(Dataset entries)
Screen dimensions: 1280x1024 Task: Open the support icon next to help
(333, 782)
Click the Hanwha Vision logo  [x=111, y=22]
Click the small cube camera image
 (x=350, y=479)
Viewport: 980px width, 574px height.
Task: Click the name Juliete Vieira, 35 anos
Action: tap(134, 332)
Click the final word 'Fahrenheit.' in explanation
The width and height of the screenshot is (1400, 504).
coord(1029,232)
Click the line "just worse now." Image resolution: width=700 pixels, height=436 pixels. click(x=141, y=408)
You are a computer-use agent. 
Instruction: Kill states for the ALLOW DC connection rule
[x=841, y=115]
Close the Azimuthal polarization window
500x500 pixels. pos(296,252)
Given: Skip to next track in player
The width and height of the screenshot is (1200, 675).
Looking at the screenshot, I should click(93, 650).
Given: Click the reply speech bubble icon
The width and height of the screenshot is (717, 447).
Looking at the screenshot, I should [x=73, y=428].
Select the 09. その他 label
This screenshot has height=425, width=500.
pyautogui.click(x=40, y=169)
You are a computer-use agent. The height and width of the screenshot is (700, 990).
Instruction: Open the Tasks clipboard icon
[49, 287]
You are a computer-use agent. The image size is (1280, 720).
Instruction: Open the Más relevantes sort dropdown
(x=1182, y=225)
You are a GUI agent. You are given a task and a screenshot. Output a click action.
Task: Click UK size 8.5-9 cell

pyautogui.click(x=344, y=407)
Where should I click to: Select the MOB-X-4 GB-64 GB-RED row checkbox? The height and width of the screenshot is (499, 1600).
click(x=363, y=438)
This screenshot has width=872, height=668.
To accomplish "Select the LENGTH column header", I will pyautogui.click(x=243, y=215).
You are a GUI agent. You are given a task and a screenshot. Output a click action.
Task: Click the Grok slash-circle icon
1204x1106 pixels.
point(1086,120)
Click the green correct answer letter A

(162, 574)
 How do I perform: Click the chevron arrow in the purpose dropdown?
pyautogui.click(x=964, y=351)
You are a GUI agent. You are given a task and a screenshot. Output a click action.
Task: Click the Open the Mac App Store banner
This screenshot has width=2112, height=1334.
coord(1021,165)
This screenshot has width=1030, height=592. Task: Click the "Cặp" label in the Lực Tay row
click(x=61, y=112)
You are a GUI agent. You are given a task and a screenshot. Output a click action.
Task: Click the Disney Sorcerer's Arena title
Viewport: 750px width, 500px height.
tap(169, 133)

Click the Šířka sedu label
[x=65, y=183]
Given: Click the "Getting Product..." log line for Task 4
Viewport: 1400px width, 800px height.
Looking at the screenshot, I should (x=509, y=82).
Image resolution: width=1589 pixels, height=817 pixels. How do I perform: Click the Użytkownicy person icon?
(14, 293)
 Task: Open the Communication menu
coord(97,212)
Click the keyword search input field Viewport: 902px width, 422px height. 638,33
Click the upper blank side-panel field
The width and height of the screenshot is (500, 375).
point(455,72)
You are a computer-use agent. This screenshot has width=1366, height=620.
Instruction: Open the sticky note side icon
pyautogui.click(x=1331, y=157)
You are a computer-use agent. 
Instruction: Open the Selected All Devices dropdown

Task directions -
A verbatim copy of every entry is needed.

Task output -
Screen dimensions: 1280x1024 Task: Open the support icon next to help
(333, 782)
Click the Hanwha Vision logo  [x=111, y=22]
Click the small cube camera image
 (x=350, y=479)
Viewport: 980px width, 574px height.
Task: Click the name Juliete Vieira, 35 anos
Action: tap(134, 332)
Click the final word 'Fahrenheit.' in explanation
The width and height of the screenshot is (1400, 504).
coord(1029,232)
Click the line "just worse now." Image resolution: width=700 pixels, height=436 pixels. click(x=141, y=408)
You are a computer-use agent. 
Instruction: Kill states for the ALLOW DC connection rule
[x=841, y=115]
Close the Azimuthal polarization window
500x500 pixels. pos(296,252)
Given: Skip to next track in player
The width and height of the screenshot is (1200, 675).
Looking at the screenshot, I should click(93, 650).
Given: Click the reply speech bubble icon
The width and height of the screenshot is (717, 447).
Looking at the screenshot, I should [x=73, y=428].
Select the 09. その他 label
This screenshot has height=425, width=500.
pyautogui.click(x=40, y=169)
You are a computer-use agent. The height and width of the screenshot is (700, 990).
Instruction: Open the Tasks clipboard icon
[49, 287]
You are a computer-use agent. The image size is (1280, 720).
Instruction: Open the Más relevantes sort dropdown
(x=1182, y=225)
You are a GUI agent. You are given a task and a screenshot. Output a click action.
Task: Click UK size 8.5-9 cell

pyautogui.click(x=344, y=407)
Where should I click to: Select the MOB-X-4 GB-64 GB-RED row checkbox? The height and width of the screenshot is (499, 1600).
click(x=363, y=438)
This screenshot has width=872, height=668.
To accomplish "Select the LENGTH column header", I will pyautogui.click(x=243, y=215).
You are a GUI agent. You are given a task and a screenshot. Output a click action.
Task: Click the Grok slash-circle icon
1204x1106 pixels.
point(1086,120)
Click the green correct answer letter A

(162, 574)
 How do I perform: Click the chevron arrow in the purpose dropdown?
pyautogui.click(x=964, y=351)
You are a GUI agent. You are given a task and a screenshot. Output a click action.
Task: Click the Open the Mac App Store banner
This screenshot has width=2112, height=1334.
coord(1021,165)
This screenshot has width=1030, height=592. Task: Click the "Cặp" label in the Lực Tay row
click(x=61, y=112)
You are a GUI agent. You are given a task and a screenshot. Output a click action.
Task: Click the Disney Sorcerer's Arena title
Viewport: 750px width, 500px height.
tap(169, 133)

Click the Šířka sedu label
[x=65, y=183]
Given: Click the "Getting Product..." log line for Task 4
Viewport: 1400px width, 800px height.
Looking at the screenshot, I should (x=509, y=82).
Image resolution: width=1589 pixels, height=817 pixels. How do I perform: Click the Użytkownicy person icon?
(14, 293)
 Task: Open the Communication menu
coord(97,212)
Click the keyword search input field Viewport: 902px width, 422px height. 638,33
Click the upper blank side-panel field
The width and height of the screenshot is (500, 375).
point(455,72)
You are a computer-use agent. This screenshot has width=1366, height=620.
Instruction: Open the sticky note side icon
pyautogui.click(x=1331, y=157)
You are a computer-use agent. 
Instruction: Open the Selected All Devices dropdown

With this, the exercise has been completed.